Prefer predefined roles for most production scenarios. They provide service-focused permission sets that are more secure than basic roles while remaining easy to manage.

3) Custom roles

Custom roles let you define exactly which permissions a role contains. They can be created at the organization or project level and are ideal when predefined roles are too broad or don’t cover your required combination of permissions. When to use custom roles:
  • You need a role more restrictive than available predefined roles.
  • You need to combine permissions from multiple services into one role.
  • You require strict separation of duties tailored to your organization.
Create a project-level custom role example:
gcloud iam roles create customInstanceOperator \
  --project=PROJECT_ID \
  --title="Instance Operator" \
  --description="Manage Compute Engine instances without billing or org administration permissions" \
  --permissions="compute.instances.get,compute.instances.list,compute.instances.start,compute.instances.stop"
Describe a custom role:
gcloud iam roles describe customInstanceOperator --project=PROJECT_ID --format="yaml(name,stage,includedPermissions)"
Notes:
  • Custom roles have a lifecycle stage (e.g., ALPHA, BETA, GA, DISABLED) and can be updated over time.
  • Track changes and test custom roles before wide adoption to avoid accidental permission gaps.

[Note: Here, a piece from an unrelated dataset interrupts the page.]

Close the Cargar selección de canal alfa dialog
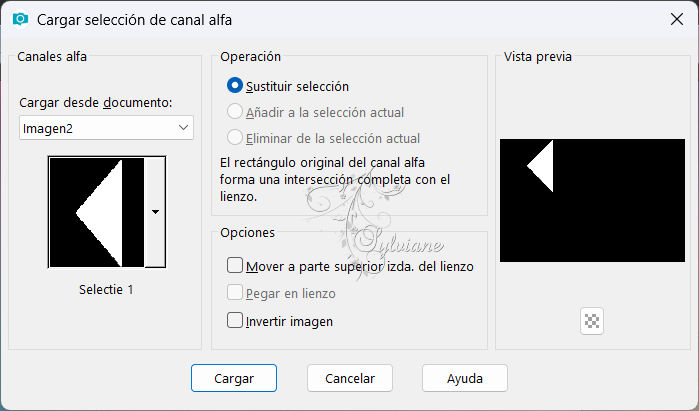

Practical tips and commands

  • See which roles a principal has on a project:
gcloud projects get-iam-policy PROJECT_ID \
  --flatten="bindings[].members" \
  --filter="bindings.members:user:alice@example.com" \
  --format="table(bindings.role)"

Summary

  • Basic (Owner/Editor/Viewer) roles are broad, simple, and not recommended for production due to increased risk.
  • Predefined roles are Google-provided, service-specific roles that offer better granularity and are suitable for most production needs.
  • Custom roles let you compose precise permission sets and are optimal when predefined roles are too permissive or incomplete.
Always apply the principle of least privilege: choose the most restrictive role that still allows principals to perform their job.